- **Description of the task**:
Nothing but the lines from the one containing "Click the VIP Rewards crown icon" to the end of the records that follow should be transcribed, each exactly, with the pictures left out.

- **Available data**:
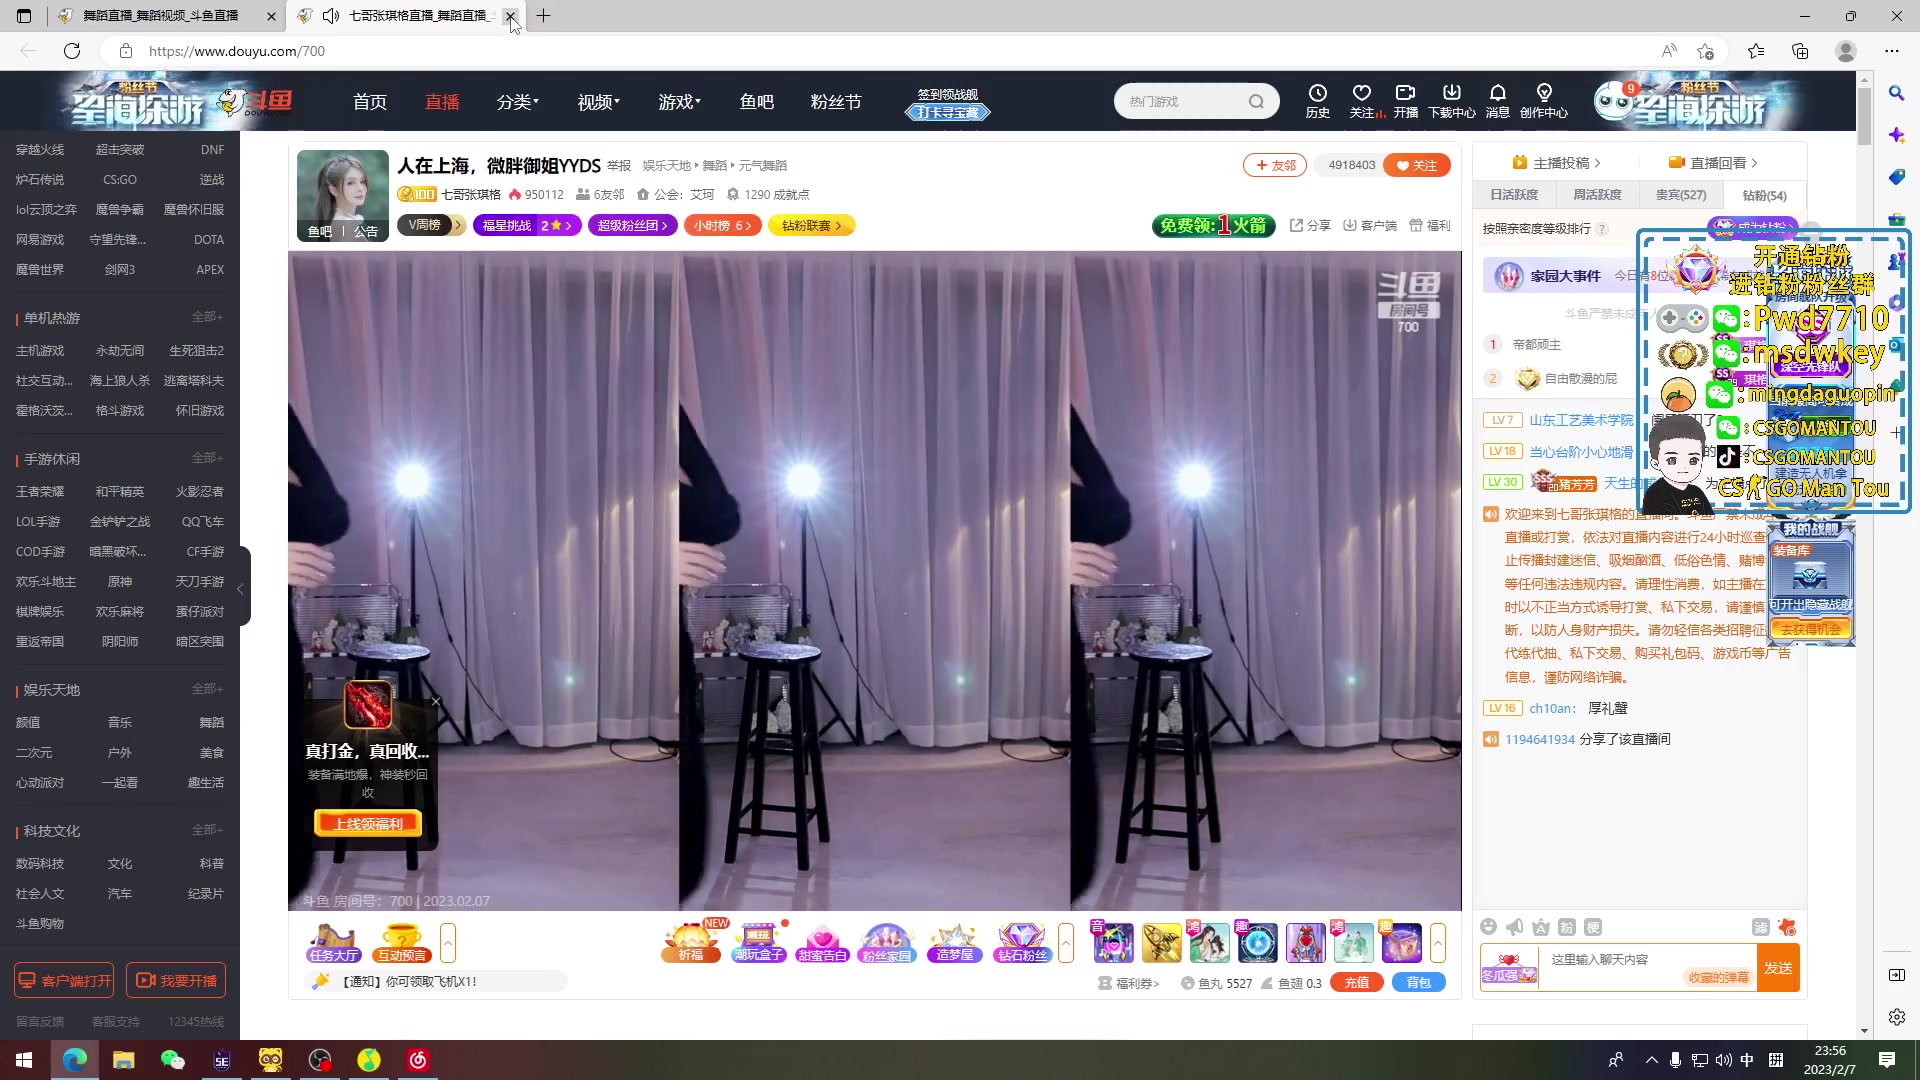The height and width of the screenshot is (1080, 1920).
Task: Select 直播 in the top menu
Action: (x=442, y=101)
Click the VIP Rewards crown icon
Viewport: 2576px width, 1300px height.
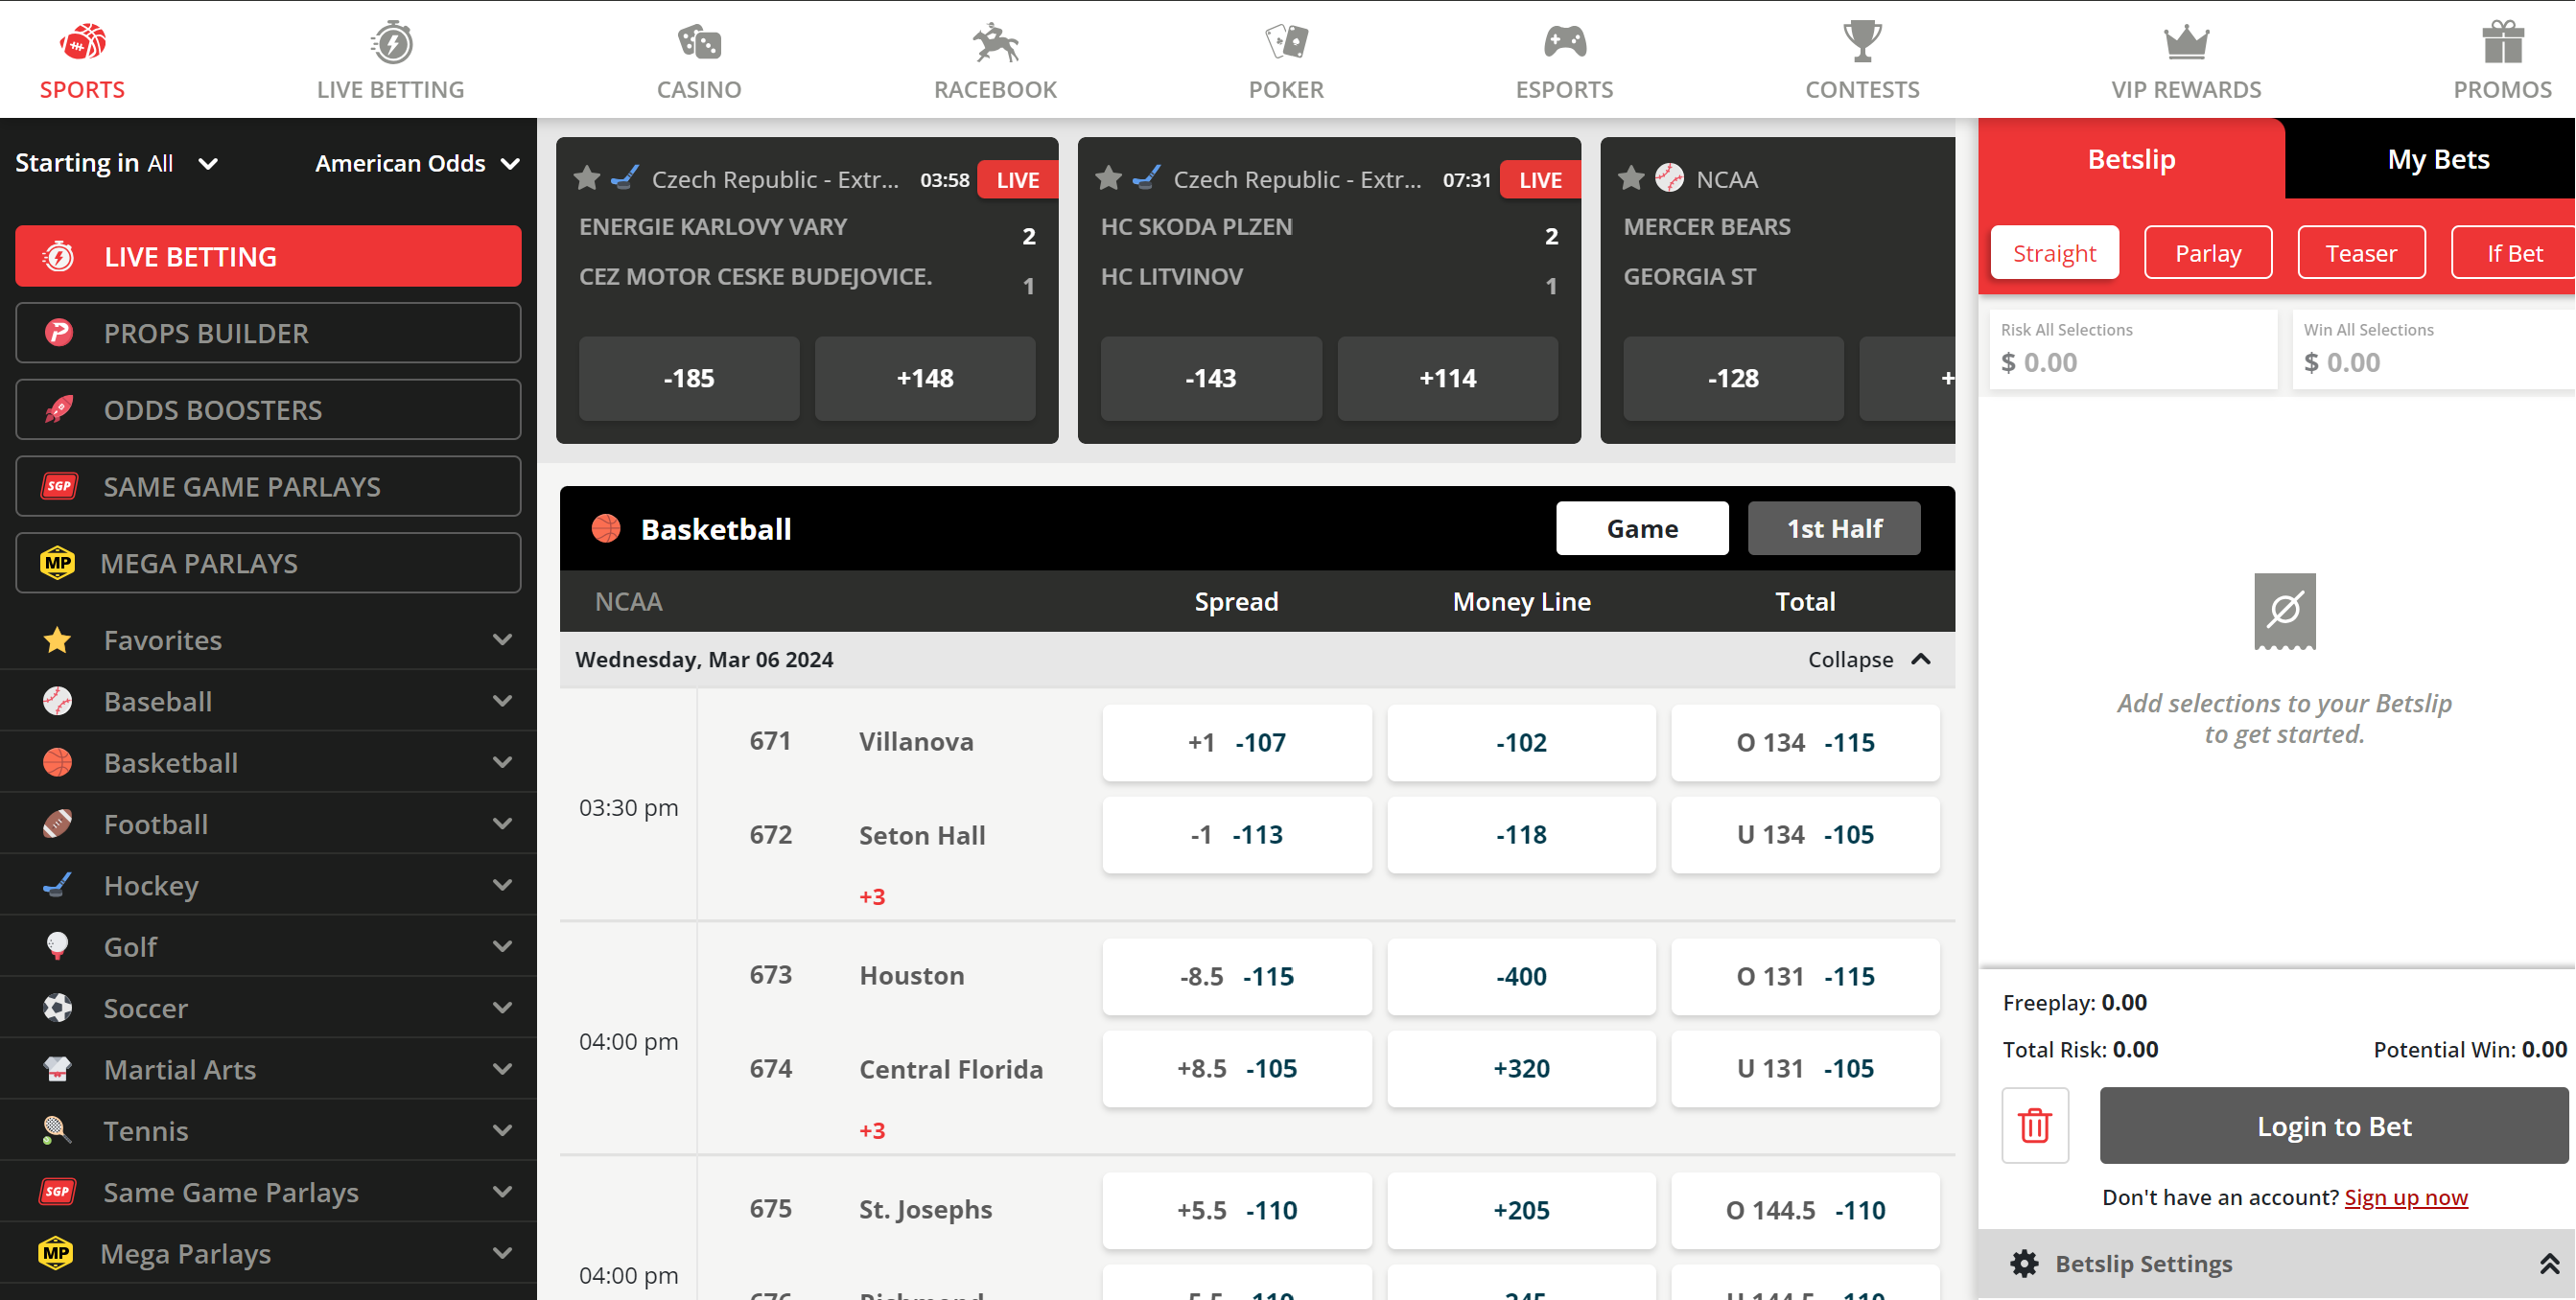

- **The answer**:
Click the VIP Rewards crown icon
Viewport: 2576px width, 1300px height.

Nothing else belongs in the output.